Ma non è forse questo il presupposto per impedire una risposta positiva al bisogno d’amore?
La mente gioca per suo conto, è un grande pescatore di coincidenze. A volte una frase, una parola, risplendono : sono il tassello che s’incastra nel nostro puzzle di pensieri. Parole semplici, apparentemente prive di forza, banali come l’arancio slavato di questa luce che si fa strada tra nuvole di pioggia. Si sente che quel colore è l’astrazione dell’arancio e in esso realtà e idea di colore coincidono. La parola è ora sapida di significato ed è l’arancio di un dolce a fette, del suo sapore ricordato, è una casa sul canale, un fiore che rifulge disseccato.
La sensazione è che questo accada quando c’è una sospensione del tempo, che genera un equilibrio con una dinamica interna che non ha bisogno di moto, ma connette e comprende a fondo che tra il fuori e il dentro c’è un legame di significato.
Annullare le notizie ed entrare in una realtà che permane, dove il noi coincide. Uscire e sentire il sapore della pioggia calda d’autunno, fermarsi per dare un nome alle cose e assaporarne il sapore, come fosse un’onomatopea che non ha bisogno di rifare un verso. A volte le parole proseguono, nominano le cose come fossero nuove, acquistano ritmo, e suonano di vibrazione esterna. Diventano definitive. In quei momenti le parole scandiscono blocchi di emozione, di significato, che sono una scoperta per noi. Ci pare diventino importanti anche per gli altri e il bisogno di dirle è urgente, ma qualcuno che possa capire.
C’è un entusiasmo della parola, ma non so cosa sia davvero la poesia se non la realtà svelata nell’essenza. I poeti veri, quelli in cui si trovano i pezzi di noi, del nostro mondo interiore, ci fanno sentire disvelati, nudi e parte di un tutto improvvisamente chiaro.
La poesia di cui parlo è personale, accessibile e diffusa, e ci permette di leggere una realtà come libro comune a tutti. La si porta appresso, negli occhi e nelle connessioni neuronali. Sembra corrispondere a qualcosa di più alto e comune, tanto che la posseggono tutti i meno disattenti. Senza dirlo regala piccole felicità e introspezioni verso le cose, che sono un noi lanciato verso ciò che ci circonda.
Non ho opinioni precise di questo sentire, so che ad esso i poeti fanno compagnia, che legano indissolubilmente nel poco il molto e mostrano verità comuni, non importa se allegre o tristi.
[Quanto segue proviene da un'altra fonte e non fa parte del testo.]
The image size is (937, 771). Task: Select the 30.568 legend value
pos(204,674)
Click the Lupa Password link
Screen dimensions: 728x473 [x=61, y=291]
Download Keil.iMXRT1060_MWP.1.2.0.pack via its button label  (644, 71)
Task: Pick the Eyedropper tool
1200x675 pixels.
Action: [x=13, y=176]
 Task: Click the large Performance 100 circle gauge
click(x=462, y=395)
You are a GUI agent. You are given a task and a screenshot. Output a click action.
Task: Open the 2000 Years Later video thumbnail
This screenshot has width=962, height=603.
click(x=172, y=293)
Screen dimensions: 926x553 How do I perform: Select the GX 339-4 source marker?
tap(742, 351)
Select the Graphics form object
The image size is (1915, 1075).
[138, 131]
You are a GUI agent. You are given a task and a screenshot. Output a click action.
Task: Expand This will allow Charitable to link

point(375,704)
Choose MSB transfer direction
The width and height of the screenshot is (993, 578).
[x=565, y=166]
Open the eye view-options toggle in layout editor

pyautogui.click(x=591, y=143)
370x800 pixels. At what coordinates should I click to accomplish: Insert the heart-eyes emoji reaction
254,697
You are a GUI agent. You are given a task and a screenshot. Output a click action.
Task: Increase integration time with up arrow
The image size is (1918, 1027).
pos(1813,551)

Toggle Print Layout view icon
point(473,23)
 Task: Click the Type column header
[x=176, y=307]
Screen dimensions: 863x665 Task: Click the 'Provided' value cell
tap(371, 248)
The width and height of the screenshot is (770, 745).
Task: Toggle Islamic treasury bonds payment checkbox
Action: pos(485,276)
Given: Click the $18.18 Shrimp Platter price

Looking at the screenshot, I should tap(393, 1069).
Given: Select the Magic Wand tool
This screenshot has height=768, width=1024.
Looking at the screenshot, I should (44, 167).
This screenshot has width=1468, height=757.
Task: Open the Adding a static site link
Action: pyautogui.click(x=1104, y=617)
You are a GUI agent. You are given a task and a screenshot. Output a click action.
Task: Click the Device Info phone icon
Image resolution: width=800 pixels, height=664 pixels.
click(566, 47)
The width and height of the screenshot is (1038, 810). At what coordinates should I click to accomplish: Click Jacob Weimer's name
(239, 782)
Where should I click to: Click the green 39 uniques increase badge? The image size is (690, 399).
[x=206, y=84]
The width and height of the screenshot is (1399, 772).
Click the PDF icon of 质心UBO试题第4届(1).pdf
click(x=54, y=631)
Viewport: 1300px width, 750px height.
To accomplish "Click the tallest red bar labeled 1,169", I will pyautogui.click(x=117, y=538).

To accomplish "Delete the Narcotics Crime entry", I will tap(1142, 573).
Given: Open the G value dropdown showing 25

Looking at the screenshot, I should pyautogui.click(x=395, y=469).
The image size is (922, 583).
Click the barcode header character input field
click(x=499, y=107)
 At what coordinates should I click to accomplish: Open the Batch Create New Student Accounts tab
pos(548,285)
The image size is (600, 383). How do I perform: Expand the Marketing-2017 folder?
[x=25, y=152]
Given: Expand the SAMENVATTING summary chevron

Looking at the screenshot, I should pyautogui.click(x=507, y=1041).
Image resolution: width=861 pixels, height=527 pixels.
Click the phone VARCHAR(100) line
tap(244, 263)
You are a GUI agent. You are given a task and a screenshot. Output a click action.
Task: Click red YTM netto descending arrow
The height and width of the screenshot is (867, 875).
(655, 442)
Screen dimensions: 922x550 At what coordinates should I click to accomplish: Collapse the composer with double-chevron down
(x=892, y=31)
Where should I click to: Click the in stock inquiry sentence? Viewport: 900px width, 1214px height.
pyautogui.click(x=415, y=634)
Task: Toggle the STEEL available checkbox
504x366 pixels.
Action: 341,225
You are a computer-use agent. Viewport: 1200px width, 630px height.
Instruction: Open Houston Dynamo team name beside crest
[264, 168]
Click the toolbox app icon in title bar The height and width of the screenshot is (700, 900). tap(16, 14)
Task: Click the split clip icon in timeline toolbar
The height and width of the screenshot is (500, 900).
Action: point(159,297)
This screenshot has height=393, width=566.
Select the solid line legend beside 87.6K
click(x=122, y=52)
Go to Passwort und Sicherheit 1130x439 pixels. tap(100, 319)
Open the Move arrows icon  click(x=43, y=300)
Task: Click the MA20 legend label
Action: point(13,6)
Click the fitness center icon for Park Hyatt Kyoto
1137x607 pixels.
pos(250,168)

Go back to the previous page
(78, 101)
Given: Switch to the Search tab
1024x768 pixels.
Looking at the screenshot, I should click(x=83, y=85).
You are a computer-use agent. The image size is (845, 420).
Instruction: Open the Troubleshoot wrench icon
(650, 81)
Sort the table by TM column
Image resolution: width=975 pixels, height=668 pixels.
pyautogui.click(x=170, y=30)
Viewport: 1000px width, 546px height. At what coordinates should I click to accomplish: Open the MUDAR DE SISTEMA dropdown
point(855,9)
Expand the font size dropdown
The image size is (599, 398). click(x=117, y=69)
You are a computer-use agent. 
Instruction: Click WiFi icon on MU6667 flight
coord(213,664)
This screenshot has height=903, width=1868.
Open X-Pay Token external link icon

So che così rispondono affermativamente alle nostre domande. Forse ai poeti, ciò che a noi accade di rado, ovvero sentire che il pensiero e le parole sono un tutt’uno di significato, accade più spesso ed è con semplicità che fanno calare il sole mentre la sera ha lunghe dita intrise d’arancio e blu per toccare le cose, e noi vediamo questo colore nei palazzi, sulle pietre, nella pioggia che dirada, improvvisamente identico al nostro pensiero di sera e di colore.
E questo ci regala un attimo di comunione e d’improvvisa felicità.